# [Raw records]
⁂
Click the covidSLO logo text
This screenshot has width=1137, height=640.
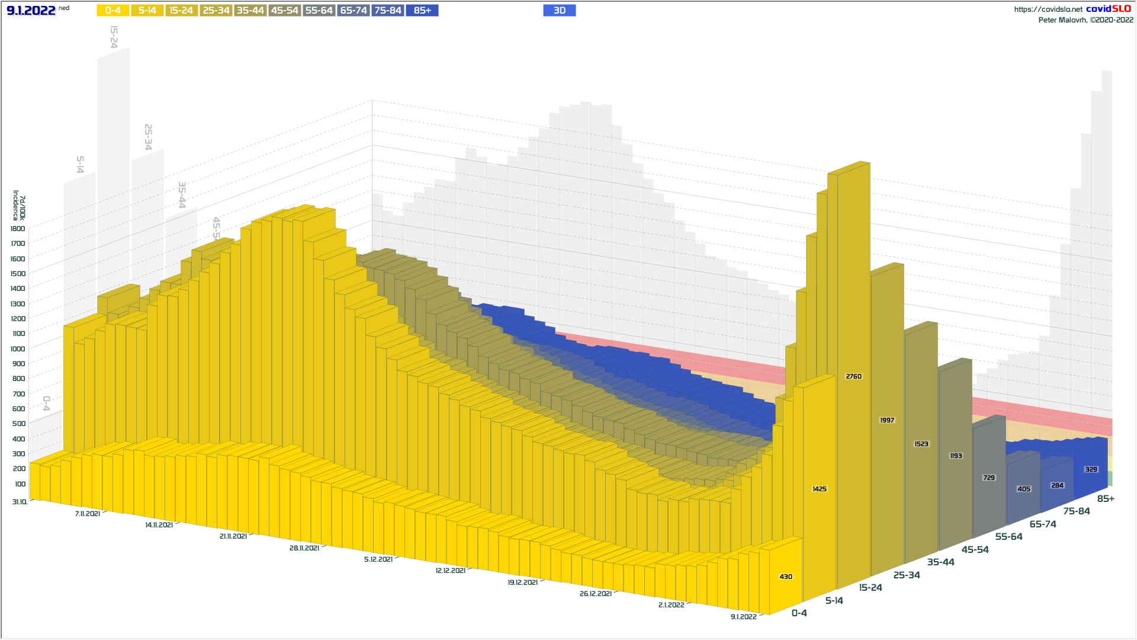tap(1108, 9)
⁂
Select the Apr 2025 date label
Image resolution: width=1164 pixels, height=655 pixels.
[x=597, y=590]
⁂
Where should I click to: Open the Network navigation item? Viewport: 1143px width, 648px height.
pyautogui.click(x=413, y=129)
⁂
Format the lines starting at the one containing "Select the Apr 2025 date label" and ending at the one containing "[x=597, y=590]" as a numbered list, dropping any blank lines.

# [Output for this exercise]
1. Select the Apr 2025 date label
2. Image resolution: width=1164 pixels, height=655 pixels.
3. [x=597, y=590]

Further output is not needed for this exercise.